Task instructions:
1 > How many peer-reviewed papers does the article on data visualization accessibility say it examines?
2 > Carry on writing the article on data visualization accessibility from its last sentence.

** Opening Text under study block **

Data visualisation is one of the most persistent accessibility challenges — and researchers are moving beyond alt text to multimodal, interactive, and community-driven approaches that reimagine what access to data means

Charts, graphs, dashboards, and diagrams are everywhere. They drive business decisions, shape policy debates, track pandemics, and populate every scientific paper, news article, and earnings report. They are also, for the most part, images — flat, unlabelled pictures that screen readers cannot interpret and that convey their meaning through colour, spatial relationships, and visual patterns that assume sight.

The accessibility of data visualisation is not a niche concern. When COVID-19 case data was published primarily through visual dashboards, blind and low-vision users were cut off from life-and-death information [Siu et al., 2021]. When data science notebooks in Jupyter and Google Colab are inaccessible to screen readers, blind data scientists are excluded from one of the fastest-growing professional domains [Potluri et al., 2023]. When academic papers present findings as charts without adequate alt text, the research itself becomes a barrier to participation.

This article examines what researchers have found across approximately 80 peer-reviewed papers on data visualisation accessibility. The work spans screen reader interaction, sonification, tactile graphics, multimodal systems, AI-generated descriptions, dashboard navigation, and the critical question of who gets to create accessible data representations — not just consume them.

The Screen Reader Gap

The starting point for understanding data visualisation accessibility is what happens when a blind person encounters a chart with a screen reader.

Sharif et al. [2021] conducted the first comprehensive study of screen-reader users' experiences with online data visualisations and found profound barriers. Most charts on the web are rendered as flat images — often with no alt text at all, or with alt text so generic ("Figure 3: Results") that it conveys nothing. Even when charts are rendered as SVG or HTML with ARIA markup, screen readers provide only sequential, element-by-element access to what sighted users perceive as spatial relationships. Comparing two bars in a bar chart requires navigating to each bar separately, remembering the first value, and mentally computing the difference — a task that takes a sighted user a glance.

** Closing Text under study block **
** Opening Data listing block **

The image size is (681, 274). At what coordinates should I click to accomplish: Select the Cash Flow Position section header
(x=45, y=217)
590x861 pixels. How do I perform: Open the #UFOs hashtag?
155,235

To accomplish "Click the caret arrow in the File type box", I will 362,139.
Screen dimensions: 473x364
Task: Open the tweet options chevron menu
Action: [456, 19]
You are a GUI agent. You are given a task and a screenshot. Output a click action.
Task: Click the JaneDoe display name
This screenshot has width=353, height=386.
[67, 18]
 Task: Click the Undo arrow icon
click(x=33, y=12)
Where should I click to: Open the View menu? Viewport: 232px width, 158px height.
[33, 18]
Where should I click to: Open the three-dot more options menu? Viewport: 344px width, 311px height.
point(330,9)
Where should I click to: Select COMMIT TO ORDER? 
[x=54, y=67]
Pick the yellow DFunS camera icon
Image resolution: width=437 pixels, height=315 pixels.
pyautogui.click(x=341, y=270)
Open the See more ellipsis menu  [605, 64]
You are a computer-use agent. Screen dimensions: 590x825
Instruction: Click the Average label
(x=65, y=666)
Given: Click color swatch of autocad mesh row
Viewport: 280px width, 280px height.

** Closing Data listing block **

Results for each task:
1 > Approximately 80.

2 >
Siu et al. [2021] documented the impact of this gap during COVID-19, when dashboards tracking cases, deaths, hospitalisations, and vaccine distribution became essential public information. The authors found that most COVID dashboards were completely inaccessible to screen readers, and even those with some accessible elements lacked the interactive features (filtering, zooming, comparing) that sighted users relied on to interpret trends.

Potluri et al. [2023] examined data science notebooks — the primary working environment for analysts and researchers — and found systematic inaccessibility. Notebook interfaces failed to provide screen reader access to code outputs, visualisations, or interactive widgets. The study revealed that the tools at the centre of modern data work were not designed to be used by blind data scientists at any stage of the workflow.

Beyond Alt Text

Alt text for charts is necessary but insufficient. Several papers examine its limitations and propose alternatives.

Chintalapati et al. [2022] analysed a dataset of alt texts from HCI publications — the accessibility research community's own papers — and found that descriptions of scientific figures were often generic, omitted key data points, and failed to convey the patterns and relationships that the figures were designed to communicate. Williams et al. [2022] conducted a related analysis and proposed guidelines for higher-quality alt text in computing publications, noting that the field studying accessibility often fails at basic accessibility in its own outputs.

Hsueh et al. [2023] argued that the problem runs deeper than quality. Their paper applies crip technoscience as a critical framework and proposes that current approaches to visualisation accessibility treat access as a technical problem to be solved by specialists, positioning blind and low-vision people as passive recipients. They identify four qualities that accessible data visualisation should have: access should be collective (created and maintained by communities), accessible (welcoming participation), interdependent (relying on networks rather than individual tools), and crip (centring disabled creativity). One speculative design concept, the Participatory Screen Reader, reimagines alt text as a collective negotiation — a community feature where BLV users and their networks collaboratively create, tag, vote on, and browse descriptions rather than accepting whatever a single author provides.

Sonification: Turning Data Into Sound

Sonification — mapping data values to sound properties like pitch, volume, and rhythm — is the most established non-visual approach to data access. But recent research shows it is both more powerful and more complex than simple pitch-mapping suggests.

Sharif et al. [2023] improved the VoxLens tool for extracting information from online data visualisations and achieved a striking result: screen-reader users using VoxLens achieved 5.6% higher accuracy than sighted users without tools, effectively closing 62% of the performance gap identified in prior research. Users also completed tasks 22% faster than with the original version and 50% faster than sighted users without tools. The finding that well-designed accessibility tools can produce performance parity — and in some cases superiority — challenges deficit-based assumptions about data access.

Sharif et al. [2025] extended this work to examine user agency, finding that BLV users want control over how they access data — choosing between sonification, data tables, text descriptions, and combinations depending on the task. No single modality served all purposes: sonification was valued for detecting trends and patterns, text descriptions for specific values, and data tables for comparison tasks.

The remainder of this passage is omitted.